Travail à faire.
1. Répondez à ces questions d'après le texte sur les tortues marines :
(a) Il y a environ combien d'années les tortues marines sont-elles apparues ?
(b) Quel terme anglais le texte donne-t-il pour les captures accidentelles dans les engins de pêche ?
(c) Quel animal le texte cite-t-il comme exemple de prédation naturelle d'une tortue ?
2. Ces affirmations sont-elles conformes au texte sur les tortues marines ? Répondez par oui ou non et citez les mots du texte qui tranchent.
(a) Les populations de tortues se sont fortement affaiblies à partir du XIXe siècle.
(b) Le commerce de produits issus des tortues a entraîné une hausse des prélèvements.
(c) Homo sapiens est présenté comme une espèce isolée des autres.
3. Reprenez le texte sur les tortues marines à la suite de sa dernière phrase.

Texte à lire.
= = = = =

Nous le savons, Homo sapiens n’est pas un vertébré isolé sur la Terre dans une tour de verre mais une espèce animale parmi d’autres, tributaire de ressources naturelles et habitant un environnement terrien dont l’état de santé est étroitement lié au sien.
Les quelques espèces de tortues marines apparues il y a quelque 150 millions d’années et qui nous sont contemporaines sont en train de disparaitre sous nos yeux en quelques décennies.
Une surexploitation des adultes pour la viande, la graisse, l’écaille depuis des siècles et la destruction totale de tous les nids sur de nombreuses plages ont vu les populations de tortues s’affaiblir considérablement à partir du XXe siècle avec progressivement l’apparition de nouvelles menaces anthropiques comme la dégradation et l’aménagement des plages de ponte et le vol de sable, la pollution physique et chimique des eaux côtières, les captures accidentelles dans les engins de pêche (bycatch), l’entortillement dans des filets fantômes, la prédation des œufs et des tortues nouveau-nées par des espèces animales introduites ou envahissantes, le dérangement des femelles sur les plages de nidification par des lumières ou un tourisme non contrôlé, l’artificialisation du littoral,…
Le braconnier est un père de famille
Autrefois, lorsqu’un villageois tuait une tortue pour nourrir sa famille, ce n’était pas plus grave pour une population de tortues que la prédation naturelle d’un de ses individus, par exemple par un Orque. Avec l’occidentalisation de villages vivant jusqu’alors en autarcie, l’envie d’acheter des produits manufacturés a nécessité l’utilisation d’argent donc le besoin d’en obtenir. Le commerce, voire le trafic transfrontalier, de produits issus des tortues marines (viande, œufs, carapaces…) était un moyen rapide de trouver de l’argent, mais a conduit à une augmentation des prélèvements sur les populations naturelles.

= = = = =

Données extraites.

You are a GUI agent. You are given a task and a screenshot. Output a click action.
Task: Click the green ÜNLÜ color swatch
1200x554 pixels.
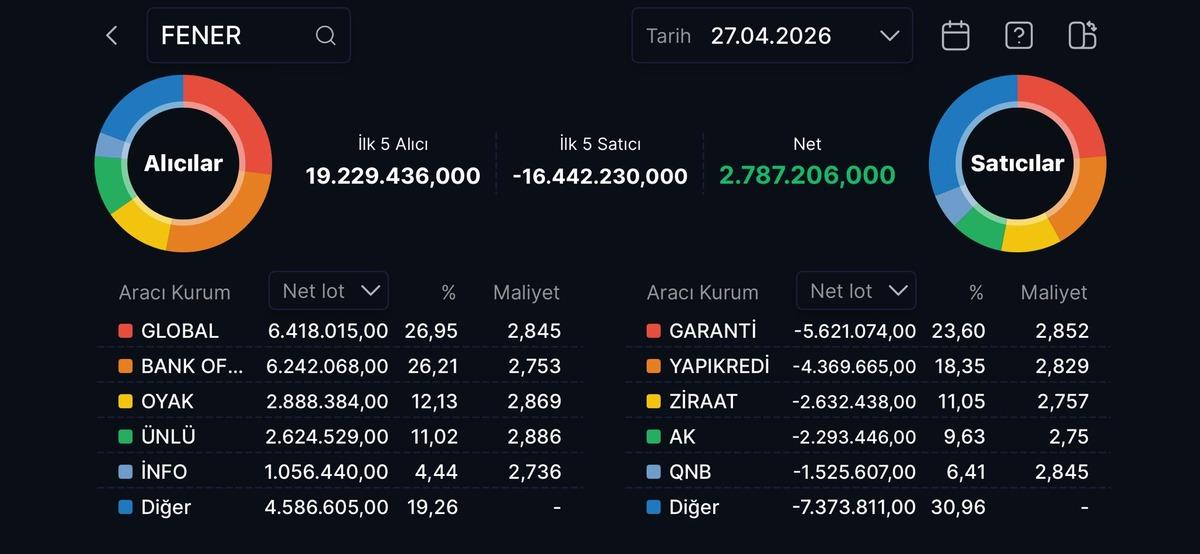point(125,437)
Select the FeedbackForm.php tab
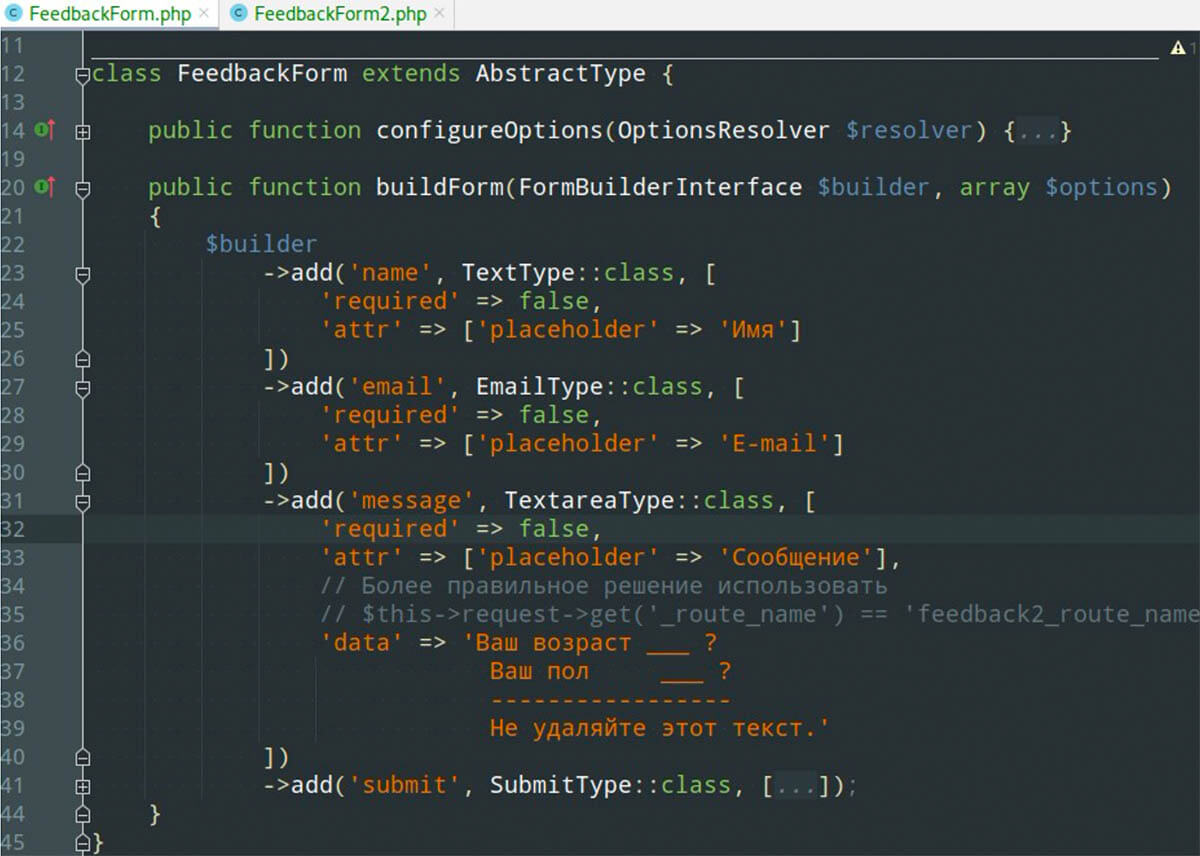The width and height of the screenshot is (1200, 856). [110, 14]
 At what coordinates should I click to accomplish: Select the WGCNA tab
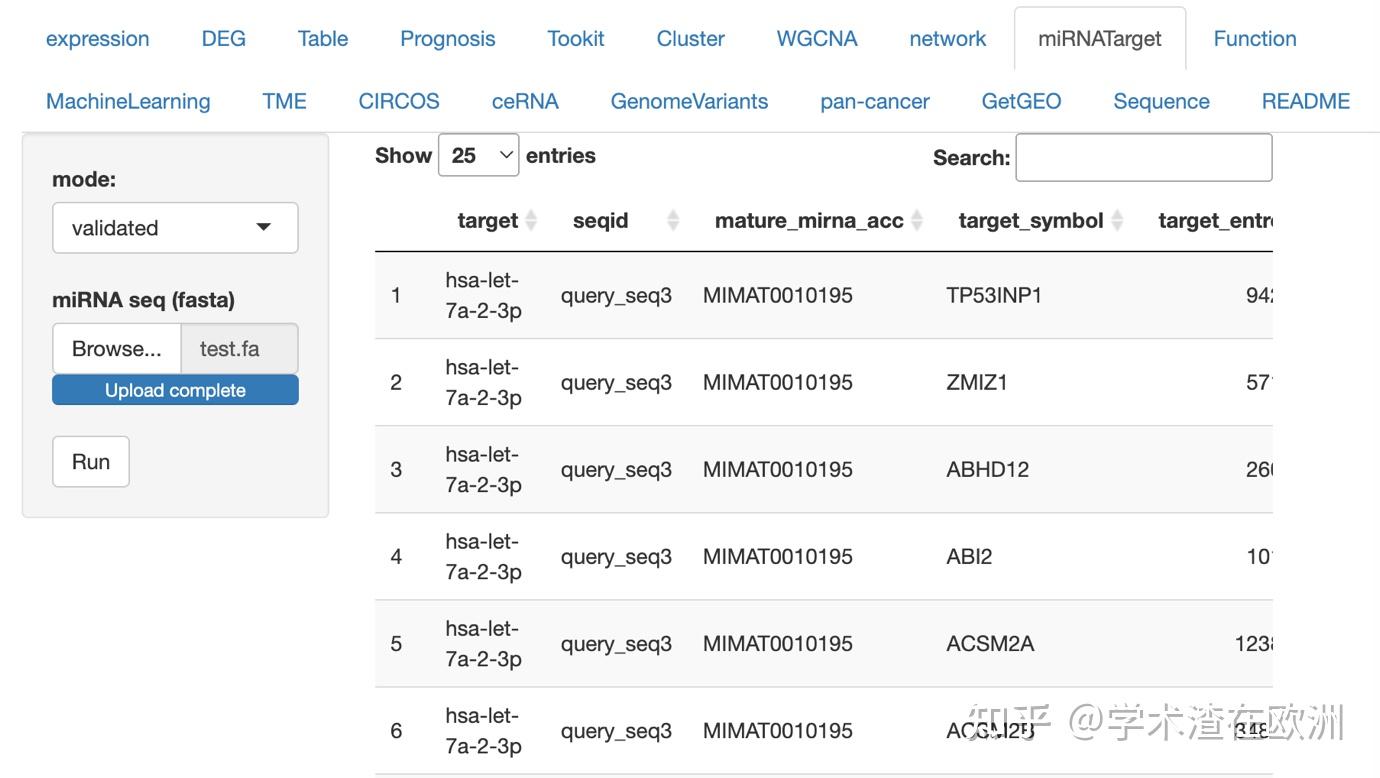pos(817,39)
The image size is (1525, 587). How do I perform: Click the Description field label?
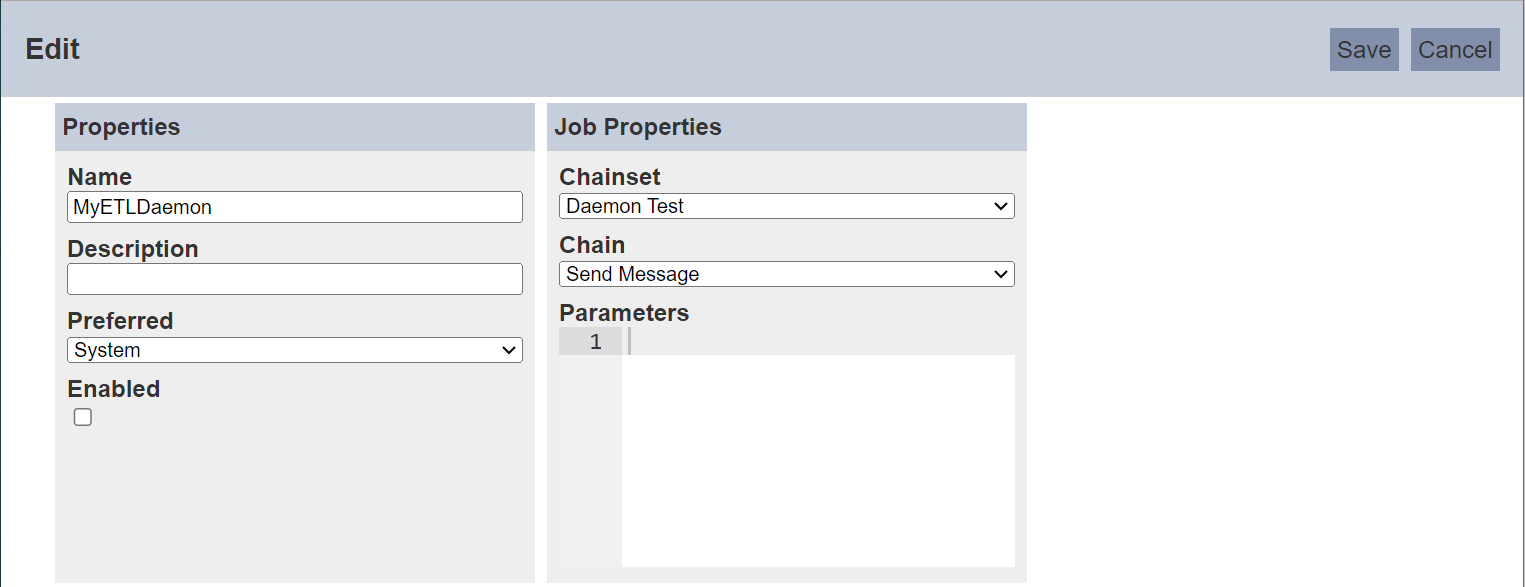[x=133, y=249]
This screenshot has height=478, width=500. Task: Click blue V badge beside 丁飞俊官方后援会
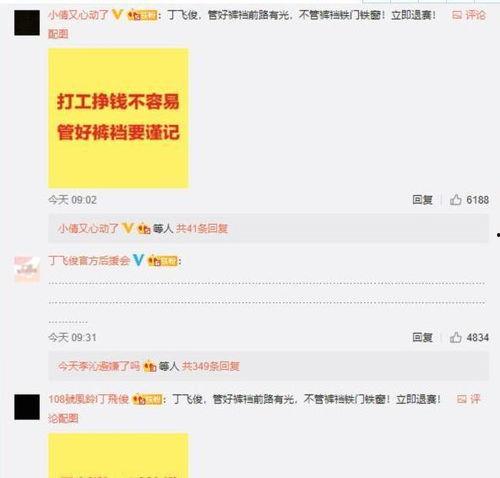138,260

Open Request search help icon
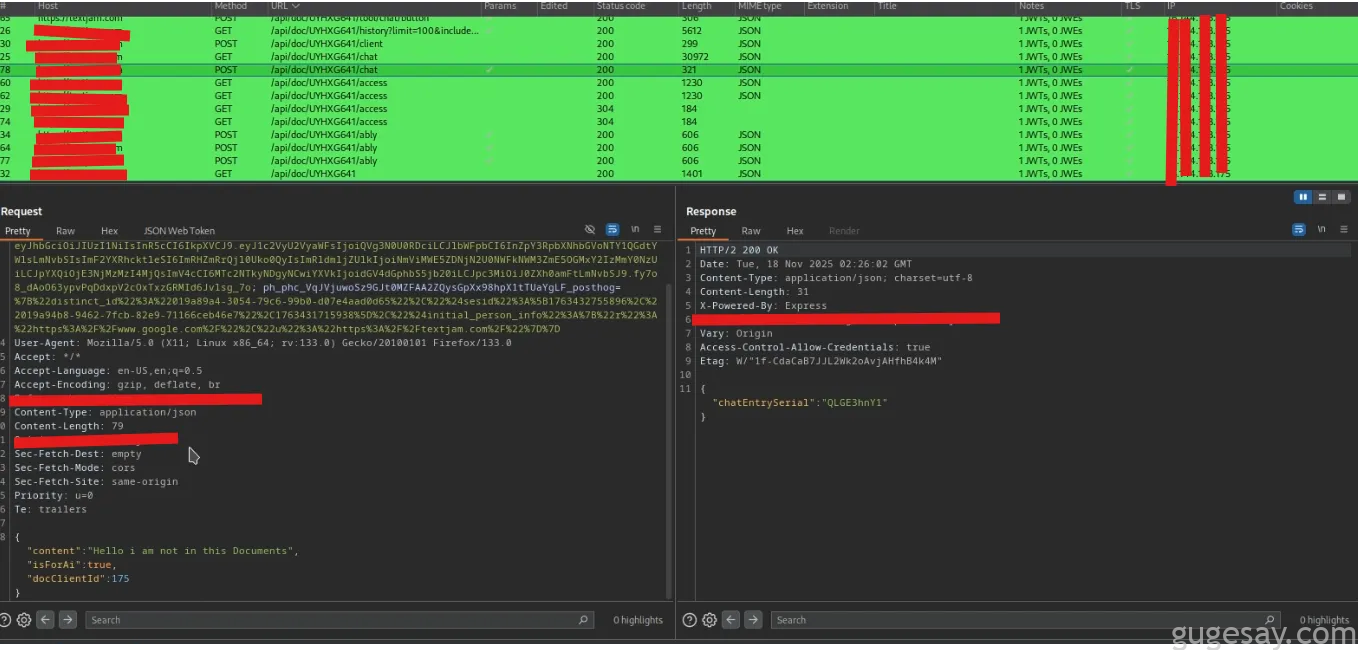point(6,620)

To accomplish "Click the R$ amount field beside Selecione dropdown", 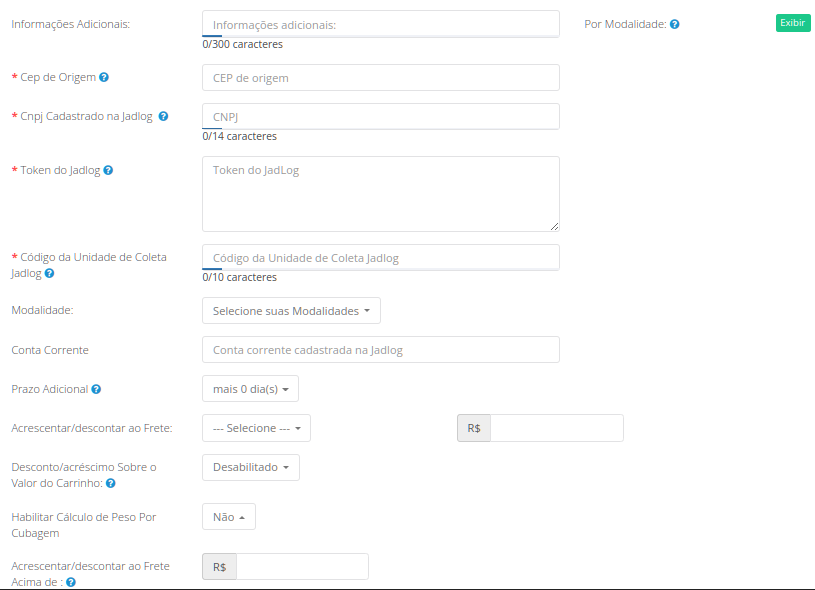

= = = = =

Corrigé des activités.
1.
(a) Il y a quelque 150 millions d'années.
(b) Bycatch.
(c) Un Orque.

2.
(a) Non : « à partir du XXe siècle ».
(b) Oui : « a conduit à une augmentation des prélèvements sur les populations naturelles ».
(c) Non : « n’est pas un vertébré isolé sur la Terre dans une tour de verre mais une espèce animale parmi d’autres ».

3.
Il faut savoir que la maturité sexuelle est tardive chez les tortues marines, ce qui est l’une des causes de leur fragilité. Une Tortue verte (Chelonia mydas), par exemple, ne sera adulte qu’après une quarantaine d’années. Concrètement, cela signifie que, par exemple, si une jeune femelle nait en 2000, et si elle échappe à toutes les menaces, elle ne viendra pondre que vers 2040 ! Certes, une femelle pondra des milliers d’œufs dans sa vie, mais toutes les premières années de sa vie elle pourra finir dans l’estomac d’un poisson carnivore, ensuite mourir noyée dans un filet, et sur ses milliers d’œufs si elle arrive à se reproduire, elle n’arrivera sans doute qu’à produire un seul individu nouveau pour la remplacer.
On a modélisé le cas d’un village en bord de plage de ponte qui systématiquement braconnerait tous les nids. Ceci conduirait, après 71 ans de collectes des œufs, à l’extinction complète du stock adulte reproducteur lié à ce site.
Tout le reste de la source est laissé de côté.